Donnerstag, 7. Februar 2019

Sandra

Vor ein paar Tagen fuhr ich mit dem Fahrrad durch die Eilenriede (das ist ein großer Stadtwald mitten in Hannover) und auf einmal dachte ich an meine "alte" Freundin Sandra. Wir waren zehn Jahre lang sehr, sehr gut befreundet. Eine Krankenhausfreundschaft: Sie begann im Krankenhaus "Im Bürgerpark" in Bremerhaven, als wir gemeinsam dort Weihnachten und Silvester 1990 verbrachten, und sie endete in der MHH, wo sie im Februar 2000 starb. Da ich zu diesem Zeitpunkt selbst in einem anderen Krankenhaus zur Antibiose lag, konnte ich nicht zu ihrer Beerdigung, was mich damals schwer getroffen hat - ich konnte mich nicht richtig von ihr verabschieden.
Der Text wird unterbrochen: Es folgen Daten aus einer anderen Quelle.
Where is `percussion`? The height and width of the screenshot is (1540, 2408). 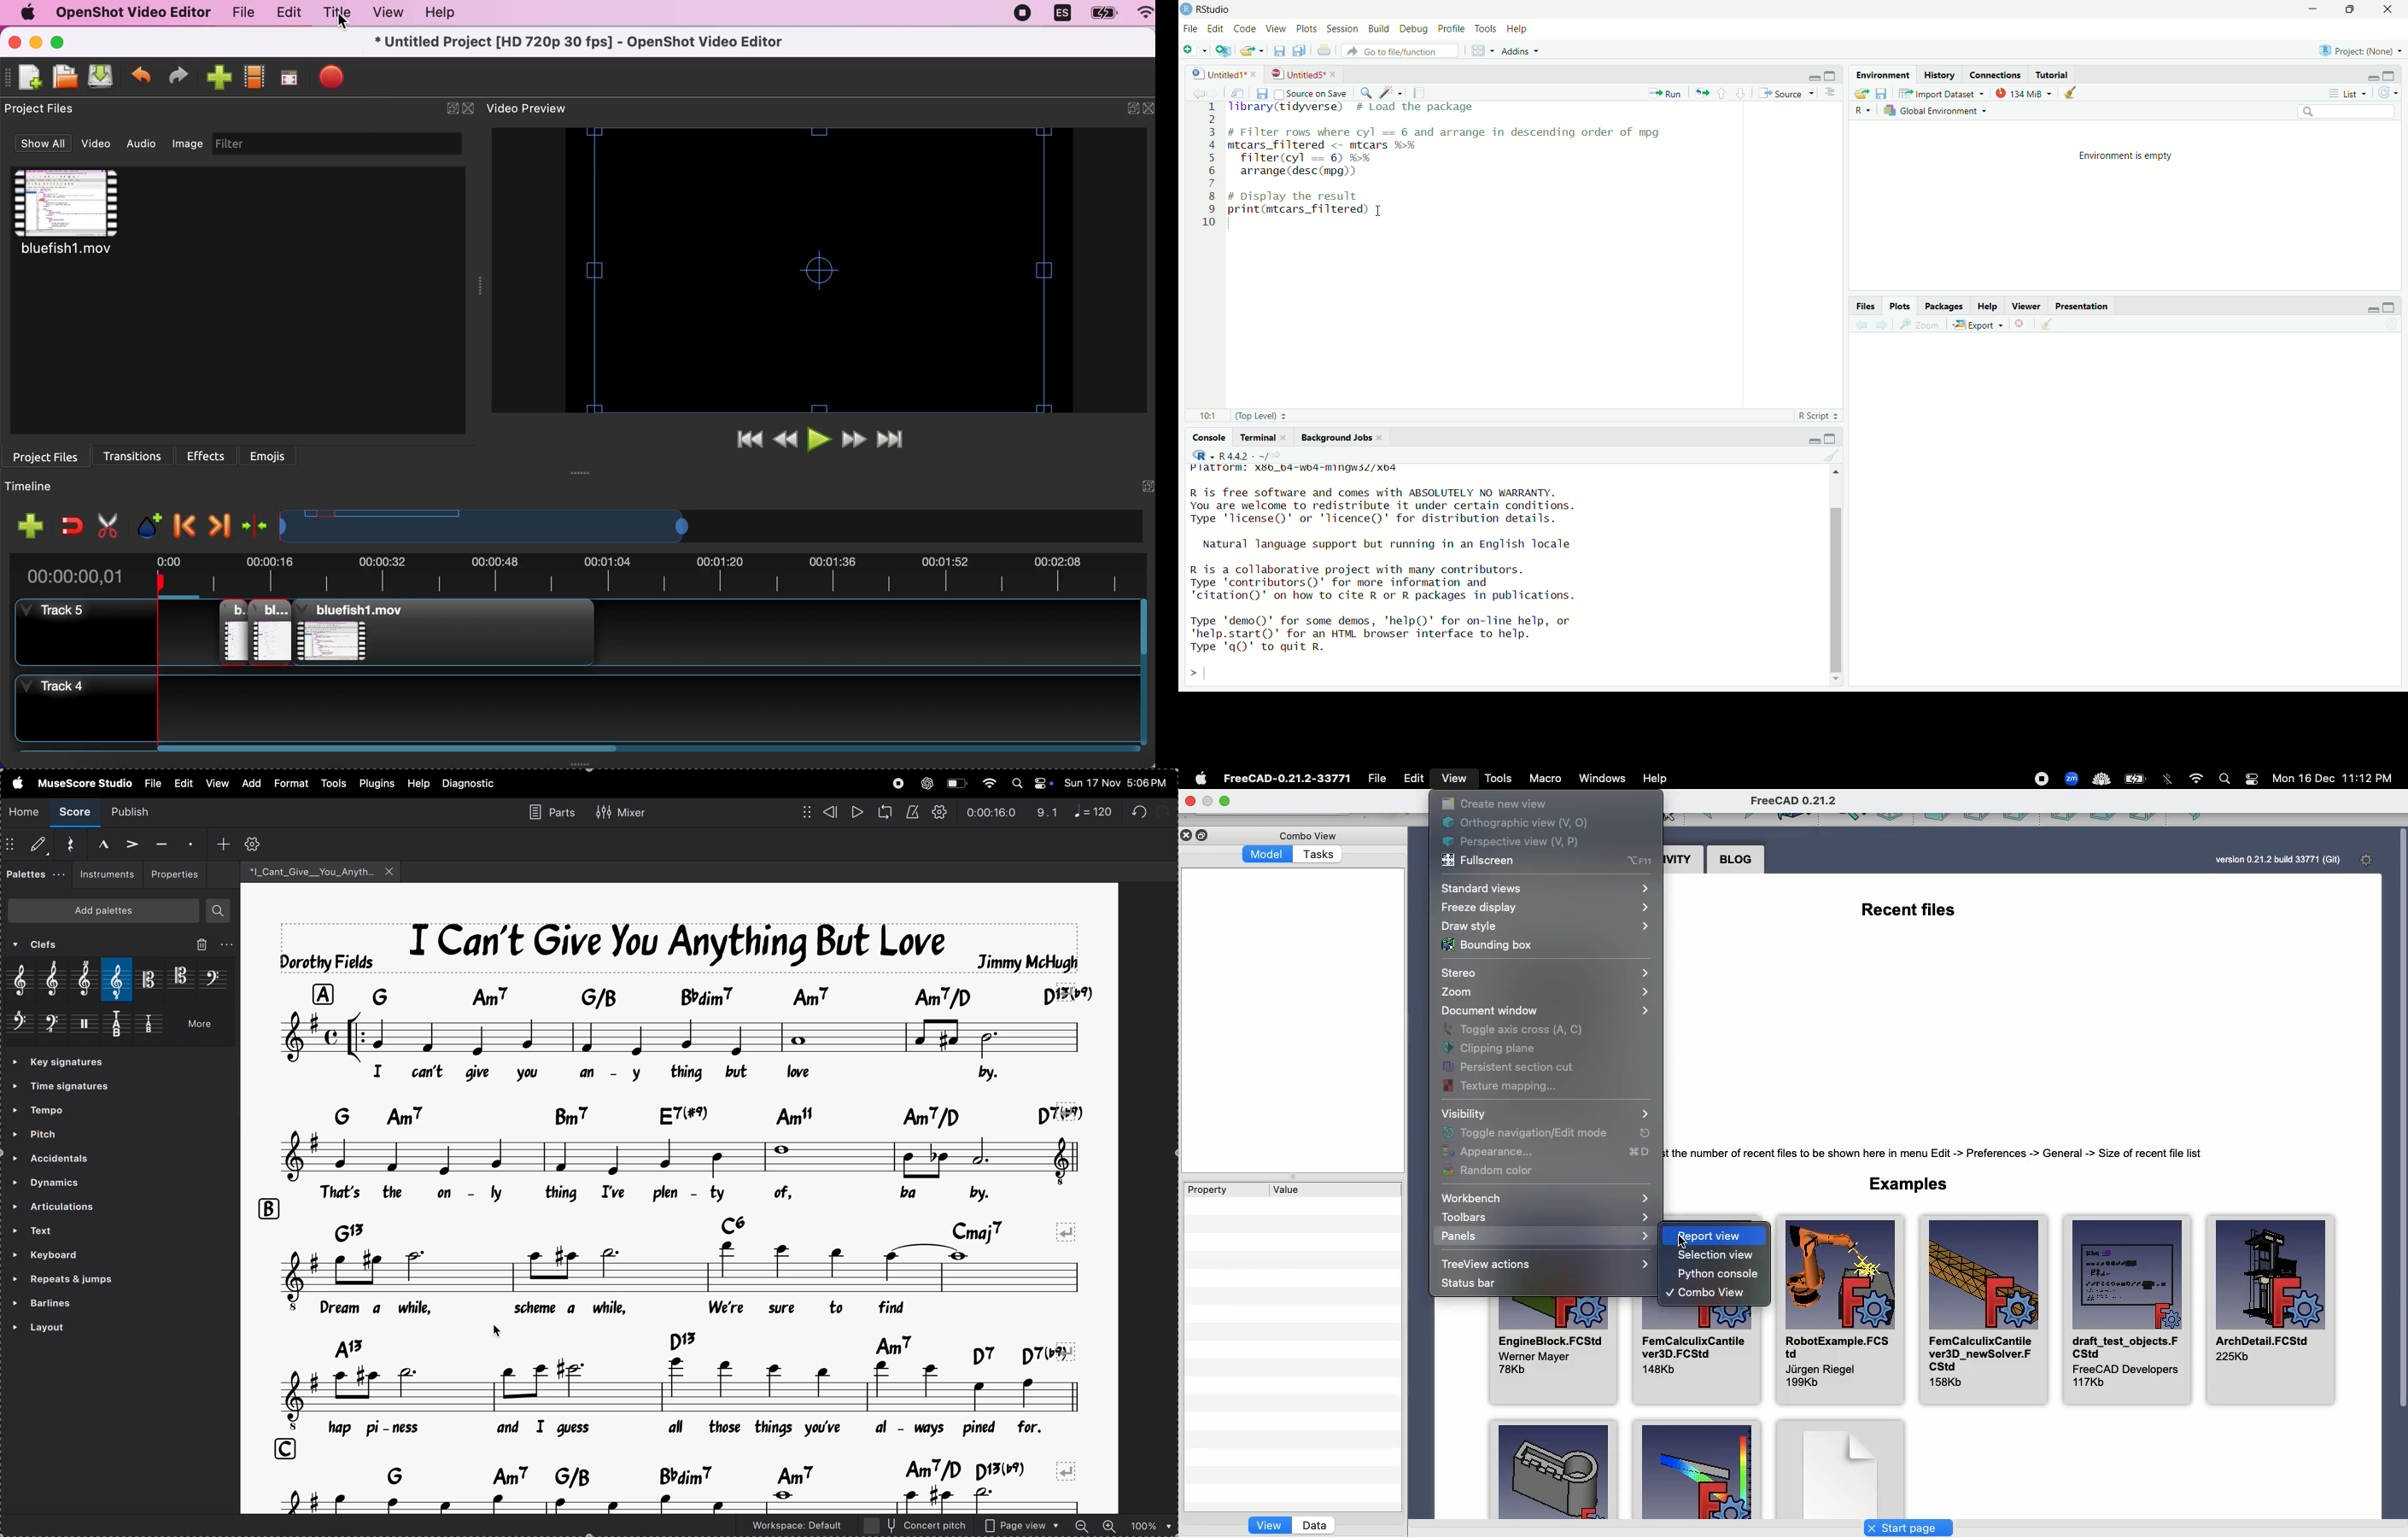
percussion is located at coordinates (88, 1028). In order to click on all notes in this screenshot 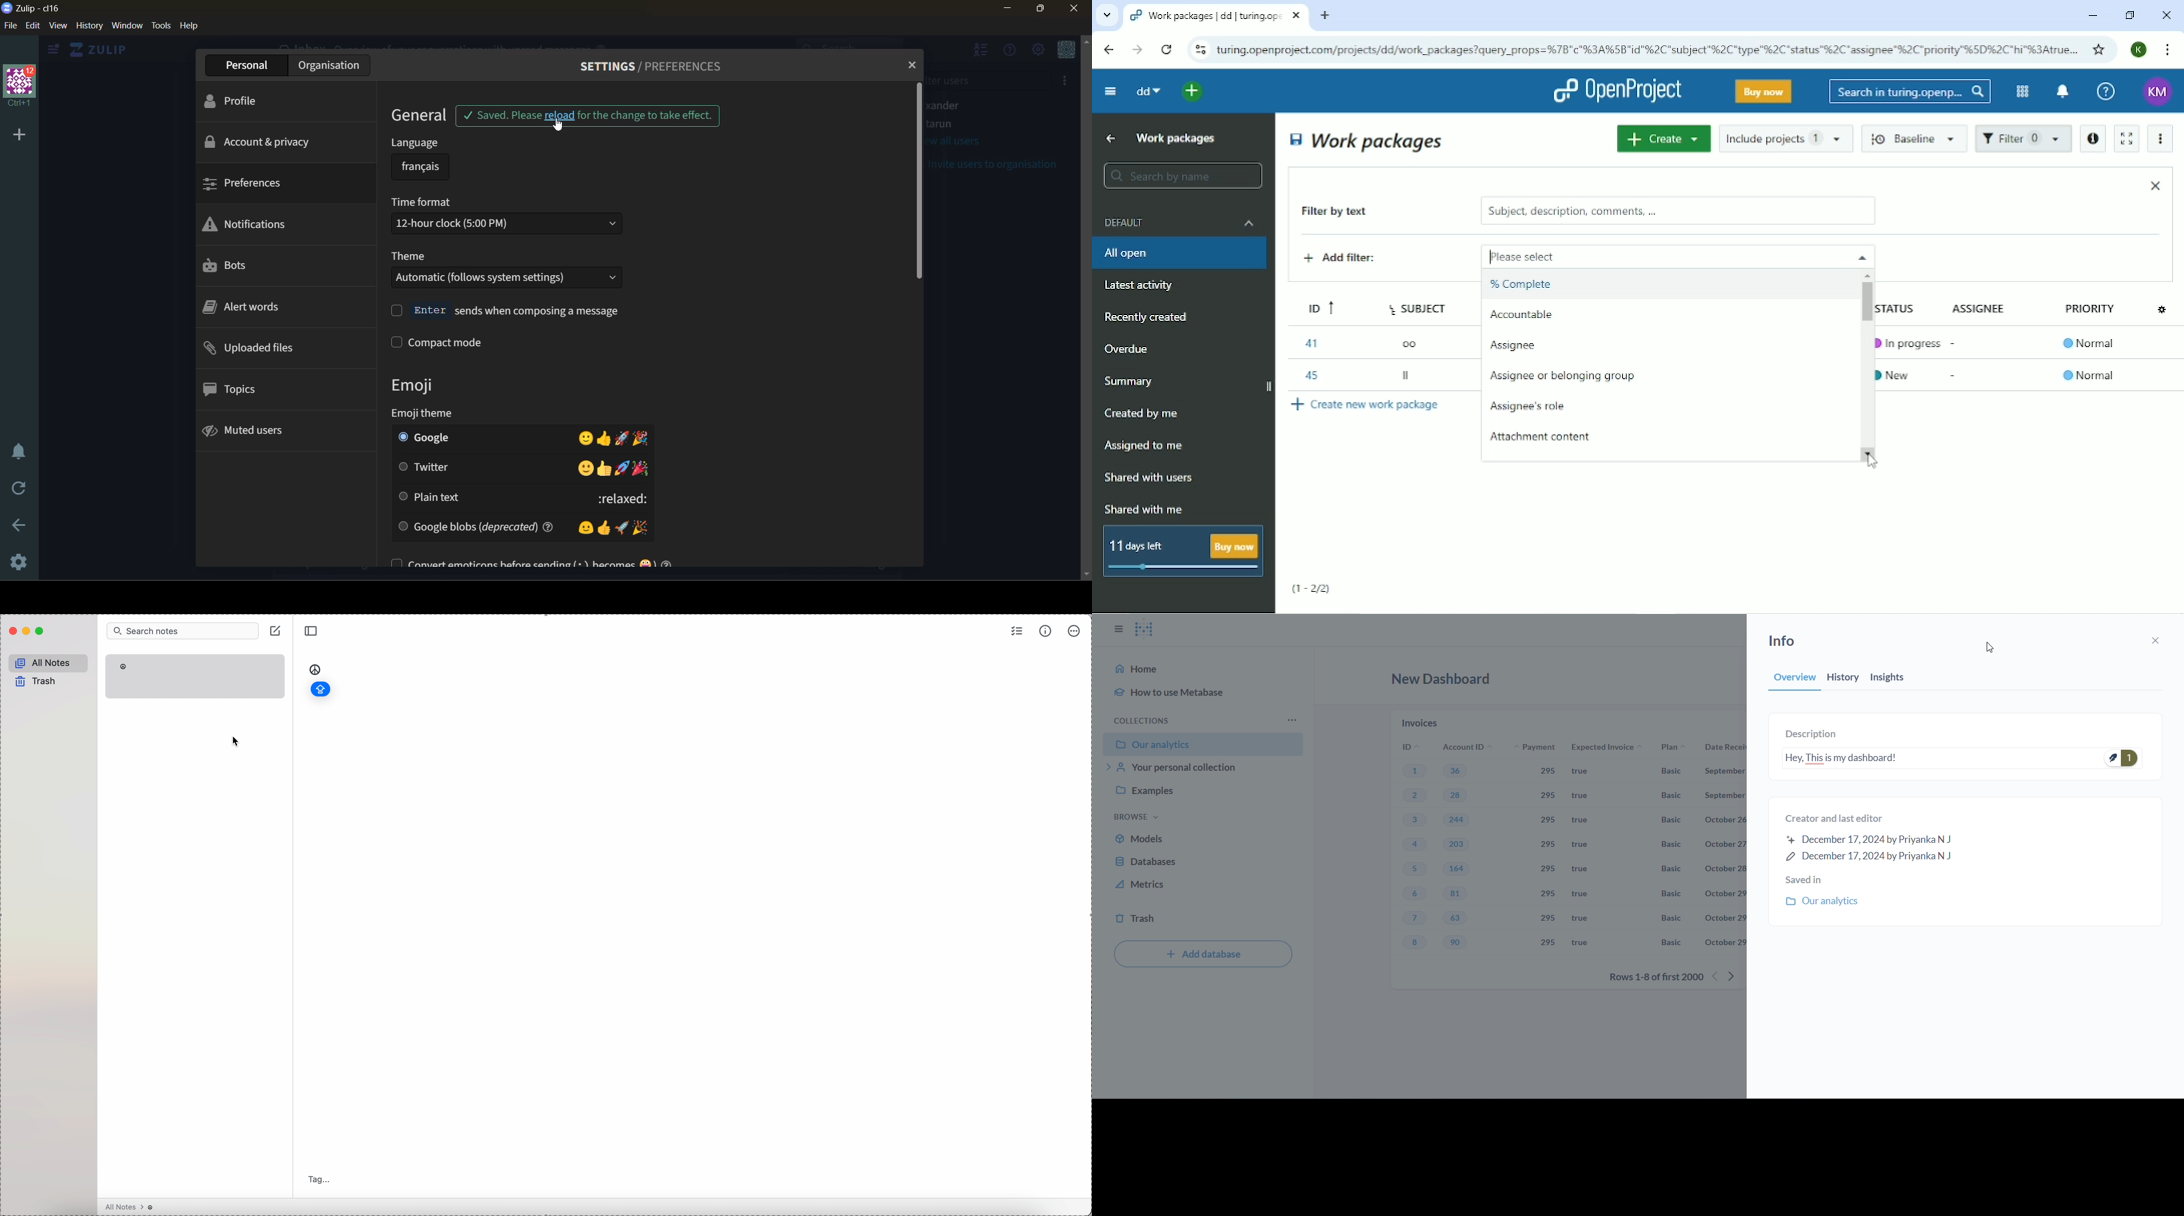, I will do `click(50, 662)`.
Sandra hatte keine Mukoviszidose, sondern eine sehr seltene Autoimmunerkrankung. Damit war sie öfter im Krankenhaus als ich und die Ärzte meistens eher ratlos. Mit Mukoviszidose war man in den 80er Jahren oft Versuchskaninchen. Bei Sandra war dies ein Dauerzustand.
Sie kam aus schwierigen familiären Verhältnissen. Der Vater hatte die Familie früh verlassen. Mit ihrer Mutter verstand sie sich nicht so gut, so dass sie bei ihrer Oma wohnte - aber auch da lief nicht alles reibungslos. Ich denke, ich war quasi so eine Art Familienersatz.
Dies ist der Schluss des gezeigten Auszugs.